** BEGIN EXERCISE MATERIAL **

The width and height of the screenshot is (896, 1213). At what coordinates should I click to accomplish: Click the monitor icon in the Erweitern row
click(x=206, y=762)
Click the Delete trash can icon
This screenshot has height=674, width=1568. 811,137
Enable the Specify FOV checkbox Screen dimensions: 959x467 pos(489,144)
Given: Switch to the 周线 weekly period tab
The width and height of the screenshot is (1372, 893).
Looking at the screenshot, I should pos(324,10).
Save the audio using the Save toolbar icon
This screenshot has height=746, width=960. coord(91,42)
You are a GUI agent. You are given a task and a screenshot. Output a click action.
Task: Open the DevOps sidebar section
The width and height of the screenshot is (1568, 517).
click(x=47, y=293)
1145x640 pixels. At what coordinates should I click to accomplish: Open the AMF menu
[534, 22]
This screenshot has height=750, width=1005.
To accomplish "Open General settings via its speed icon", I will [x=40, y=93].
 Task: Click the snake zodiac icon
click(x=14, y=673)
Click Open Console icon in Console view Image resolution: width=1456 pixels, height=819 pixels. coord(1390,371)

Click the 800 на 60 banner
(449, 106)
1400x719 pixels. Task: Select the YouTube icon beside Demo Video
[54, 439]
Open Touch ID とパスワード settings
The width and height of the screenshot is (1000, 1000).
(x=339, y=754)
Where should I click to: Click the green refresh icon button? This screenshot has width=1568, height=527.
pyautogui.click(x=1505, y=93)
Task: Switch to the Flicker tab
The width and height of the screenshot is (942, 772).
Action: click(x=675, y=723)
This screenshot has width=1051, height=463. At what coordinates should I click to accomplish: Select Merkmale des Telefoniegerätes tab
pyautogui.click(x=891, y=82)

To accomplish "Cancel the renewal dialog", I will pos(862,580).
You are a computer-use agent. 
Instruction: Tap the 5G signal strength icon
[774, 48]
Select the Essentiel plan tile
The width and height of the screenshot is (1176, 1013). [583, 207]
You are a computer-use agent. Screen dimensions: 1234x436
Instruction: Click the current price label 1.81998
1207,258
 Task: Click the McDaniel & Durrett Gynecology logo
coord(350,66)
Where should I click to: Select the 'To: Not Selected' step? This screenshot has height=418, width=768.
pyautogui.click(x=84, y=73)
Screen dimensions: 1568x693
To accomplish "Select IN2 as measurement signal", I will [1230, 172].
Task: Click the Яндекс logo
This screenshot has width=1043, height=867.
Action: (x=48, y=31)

** END EXERCISE MATERIAL **

● EXERCISE GOAL: Reproduce the material above, putting "panel" wherever "tab" appears and changing nothing else.

● RESULT FOR THIS EXERCISE:
The width and height of the screenshot is (896, 1213). At what coordinates should I click to accomplish: Click the monitor icon in the Erweitern row
click(x=206, y=762)
Click the Delete trash can icon
This screenshot has height=674, width=1568. 811,137
Enable the Specify FOV checkbox Screen dimensions: 959x467 pos(489,144)
Given: Switch to the 周线 weekly period panel
The width and height of the screenshot is (1372, 893).
Looking at the screenshot, I should pos(324,10).
Save the audio using the Save toolbar icon
This screenshot has height=746, width=960. coord(91,42)
You are a GUI agent. You are given a task and a screenshot. Output a click action.
Task: Open the DevOps sidebar section
The width and height of the screenshot is (1568, 517).
click(x=47, y=293)
1145x640 pixels. At what coordinates should I click to accomplish: Open the AMF menu
[534, 22]
This screenshot has height=750, width=1005.
To accomplish "Open General settings via its speed icon", I will [x=40, y=93].
 Task: Click the snake zodiac icon
click(x=14, y=673)
Click Open Console icon in Console view Image resolution: width=1456 pixels, height=819 pixels. coord(1390,371)

Click the 800 на 60 banner
(449, 106)
1400x719 pixels. Task: Select the YouTube icon beside Demo Video
[54, 439]
Open Touch ID とパスワード settings
The width and height of the screenshot is (1000, 1000).
(x=339, y=754)
Where should I click to: Click the green refresh icon button? This screenshot has width=1568, height=527.
pyautogui.click(x=1505, y=93)
Task: Switch to the Flicker panel
The width and height of the screenshot is (942, 772).
Action: click(x=675, y=723)
This screenshot has width=1051, height=463. At what coordinates should I click to accomplish: Select Merkmale des Telefoniegerätes panel
pyautogui.click(x=891, y=82)

To accomplish "Cancel the renewal dialog", I will pos(862,580).
You are a computer-use agent. 
Instruction: Tap the 5G signal strength icon
[774, 48]
Select the Essentiel plan tile
The width and height of the screenshot is (1176, 1013). [583, 207]
You are a computer-use agent. Screen dimensions: 1234x436
Instruction: Click the current price label 1.81998
1207,258
 Task: Click the McDaniel & Durrett Gynecology logo
coord(350,66)
Where should I click to: Select the 'To: Not Selected' step? This screenshot has height=418, width=768.
pyautogui.click(x=84, y=73)
Screen dimensions: 1568x693
To accomplish "Select IN2 as measurement signal", I will [1230, 172].
Task: Click the Яндекс logo
This screenshot has width=1043, height=867.
Action: (x=48, y=31)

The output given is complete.